• _WHAT TO DO_
Keeping every character as it is, transcribe the entries below.

Stored data entries:
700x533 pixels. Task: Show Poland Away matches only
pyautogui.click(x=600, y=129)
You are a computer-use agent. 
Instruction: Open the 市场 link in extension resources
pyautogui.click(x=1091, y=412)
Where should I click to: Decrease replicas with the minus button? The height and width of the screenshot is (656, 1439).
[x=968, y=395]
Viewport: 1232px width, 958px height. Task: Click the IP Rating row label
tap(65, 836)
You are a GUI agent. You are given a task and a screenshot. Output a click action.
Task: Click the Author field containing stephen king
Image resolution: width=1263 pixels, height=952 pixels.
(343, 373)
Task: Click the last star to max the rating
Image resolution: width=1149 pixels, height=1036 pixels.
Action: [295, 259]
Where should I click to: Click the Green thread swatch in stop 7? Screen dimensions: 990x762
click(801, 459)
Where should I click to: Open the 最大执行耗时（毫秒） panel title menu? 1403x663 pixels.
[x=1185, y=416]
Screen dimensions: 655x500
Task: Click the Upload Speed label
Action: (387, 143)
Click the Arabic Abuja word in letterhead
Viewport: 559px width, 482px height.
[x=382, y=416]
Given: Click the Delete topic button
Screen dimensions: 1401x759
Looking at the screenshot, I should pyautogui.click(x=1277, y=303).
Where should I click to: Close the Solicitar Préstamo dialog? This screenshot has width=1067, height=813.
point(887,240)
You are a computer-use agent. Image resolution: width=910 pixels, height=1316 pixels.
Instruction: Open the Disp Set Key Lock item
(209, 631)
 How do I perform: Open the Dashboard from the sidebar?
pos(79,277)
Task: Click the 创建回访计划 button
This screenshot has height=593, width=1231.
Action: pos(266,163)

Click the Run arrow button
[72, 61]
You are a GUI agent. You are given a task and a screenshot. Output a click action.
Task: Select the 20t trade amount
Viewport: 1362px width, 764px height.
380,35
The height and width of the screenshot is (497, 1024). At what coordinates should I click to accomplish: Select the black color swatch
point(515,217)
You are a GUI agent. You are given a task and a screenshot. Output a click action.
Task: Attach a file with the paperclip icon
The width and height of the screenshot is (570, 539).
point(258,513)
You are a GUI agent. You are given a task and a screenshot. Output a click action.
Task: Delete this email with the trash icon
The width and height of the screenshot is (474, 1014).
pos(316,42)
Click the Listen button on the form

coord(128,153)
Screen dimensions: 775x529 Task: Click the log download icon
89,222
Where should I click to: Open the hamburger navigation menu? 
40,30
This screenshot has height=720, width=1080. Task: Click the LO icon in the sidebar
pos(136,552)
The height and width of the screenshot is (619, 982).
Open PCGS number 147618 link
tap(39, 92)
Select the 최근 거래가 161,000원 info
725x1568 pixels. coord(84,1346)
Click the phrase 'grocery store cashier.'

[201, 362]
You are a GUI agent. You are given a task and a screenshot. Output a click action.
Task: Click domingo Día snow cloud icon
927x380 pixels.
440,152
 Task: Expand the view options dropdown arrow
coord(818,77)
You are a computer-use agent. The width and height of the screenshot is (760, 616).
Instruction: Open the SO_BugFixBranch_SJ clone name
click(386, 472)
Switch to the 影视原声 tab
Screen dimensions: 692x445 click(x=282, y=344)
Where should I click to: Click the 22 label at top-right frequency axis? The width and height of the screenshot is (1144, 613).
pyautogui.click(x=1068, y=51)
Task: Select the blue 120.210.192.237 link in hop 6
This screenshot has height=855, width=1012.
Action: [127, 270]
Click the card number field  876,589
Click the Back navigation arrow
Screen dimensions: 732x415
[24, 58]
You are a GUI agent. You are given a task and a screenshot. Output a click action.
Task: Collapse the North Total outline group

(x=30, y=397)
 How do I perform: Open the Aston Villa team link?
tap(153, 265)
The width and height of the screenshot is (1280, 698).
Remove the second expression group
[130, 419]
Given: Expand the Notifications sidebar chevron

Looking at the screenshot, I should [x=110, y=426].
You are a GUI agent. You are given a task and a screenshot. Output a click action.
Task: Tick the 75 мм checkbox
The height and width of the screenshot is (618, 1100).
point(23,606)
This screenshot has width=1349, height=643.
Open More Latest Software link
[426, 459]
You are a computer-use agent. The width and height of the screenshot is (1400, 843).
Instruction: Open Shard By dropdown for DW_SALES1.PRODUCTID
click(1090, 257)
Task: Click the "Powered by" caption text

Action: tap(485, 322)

• _SOLUTION TO THIS EXERCISE_
700x533 pixels. Task: Show Poland Away matches only
pyautogui.click(x=600, y=129)
You are a computer-use agent. 
Instruction: Open the 市场 link in extension resources
pyautogui.click(x=1091, y=412)
Where should I click to: Decrease replicas with the minus button? The height and width of the screenshot is (656, 1439).
[x=968, y=395]
Viewport: 1232px width, 958px height. Task: Click the IP Rating row label
tap(65, 836)
You are a GUI agent. You are given a task and a screenshot. Output a click action.
Task: Click the Author field containing stephen king
Image resolution: width=1263 pixels, height=952 pixels.
(343, 373)
Task: Click the last star to max the rating
Image resolution: width=1149 pixels, height=1036 pixels.
Action: [295, 259]
Where should I click to: Click the Green thread swatch in stop 7? Screen dimensions: 990x762
click(801, 459)
Where should I click to: Open the 最大执行耗时（毫秒） panel title menu? 1403x663 pixels.
[x=1185, y=416]
Screen dimensions: 655x500
Task: Click the Upload Speed label
Action: (387, 143)
Click the Arabic Abuja word in letterhead
Viewport: 559px width, 482px height.
[x=382, y=416]
Given: Click the Delete topic button
Screen dimensions: 1401x759
Looking at the screenshot, I should pyautogui.click(x=1277, y=303).
Where should I click to: Close the Solicitar Préstamo dialog? This screenshot has width=1067, height=813.
point(887,240)
You are a computer-use agent. Image resolution: width=910 pixels, height=1316 pixels.
Instruction: Open the Disp Set Key Lock item
(209, 631)
 How do I perform: Open the Dashboard from the sidebar?
pos(79,277)
Task: Click the 创建回访计划 button
This screenshot has height=593, width=1231.
Action: pos(266,163)

Click the Run arrow button
[72, 61]
You are a GUI agent. You are given a task and a screenshot. Output a click action.
Task: Select the 20t trade amount
Viewport: 1362px width, 764px height.
380,35
The height and width of the screenshot is (497, 1024). At what coordinates should I click to accomplish: Select the black color swatch
point(515,217)
You are a GUI agent. You are given a task and a screenshot. Output a click action.
Task: Attach a file with the paperclip icon
The width and height of the screenshot is (570, 539).
point(258,513)
You are a GUI agent. You are given a task and a screenshot. Output a click action.
Task: Delete this email with the trash icon
The width and height of the screenshot is (474, 1014).
pos(316,42)
Click the Listen button on the form

coord(128,153)
Screen dimensions: 775x529 Task: Click the log download icon
89,222
Where should I click to: Open the hamburger navigation menu? 
40,30
This screenshot has height=720, width=1080. Task: Click the LO icon in the sidebar
pos(136,552)
The height and width of the screenshot is (619, 982).
Open PCGS number 147618 link
tap(39, 92)
Select the 최근 거래가 161,000원 info
725x1568 pixels. coord(84,1346)
Click the phrase 'grocery store cashier.'

[201, 362]
You are a GUI agent. You are given a task and a screenshot. Output a click action.
Task: Click domingo Día snow cloud icon
927x380 pixels.
440,152
 Task: Expand the view options dropdown arrow
coord(818,77)
You are a computer-use agent. The width and height of the screenshot is (760, 616).
Instruction: Open the SO_BugFixBranch_SJ clone name
click(386, 472)
Switch to the 影视原声 tab
Screen dimensions: 692x445 click(x=282, y=344)
Where should I click to: Click the 22 label at top-right frequency axis? The width and height of the screenshot is (1144, 613).
pyautogui.click(x=1068, y=51)
Task: Select the blue 120.210.192.237 link in hop 6
This screenshot has height=855, width=1012.
Action: [127, 270]
Click the card number field  876,589
Click the Back navigation arrow
Screen dimensions: 732x415
[24, 58]
You are a GUI agent. You are given a task and a screenshot. Output a click action.
Task: Collapse the North Total outline group

(x=30, y=397)
 How do I perform: Open the Aston Villa team link?
tap(153, 265)
The width and height of the screenshot is (1280, 698).
Remove the second expression group
[130, 419]
Given: Expand the Notifications sidebar chevron

Looking at the screenshot, I should [x=110, y=426].
You are a GUI agent. You are given a task and a screenshot. Output a click action.
Task: Tick the 75 мм checkbox
The height and width of the screenshot is (618, 1100).
point(23,606)
This screenshot has width=1349, height=643.
Open More Latest Software link
[426, 459]
You are a computer-use agent. The width and height of the screenshot is (1400, 843).
Instruction: Open Shard By dropdown for DW_SALES1.PRODUCTID
click(1090, 257)
Task: Click the "Powered by" caption text

Action: tap(485, 322)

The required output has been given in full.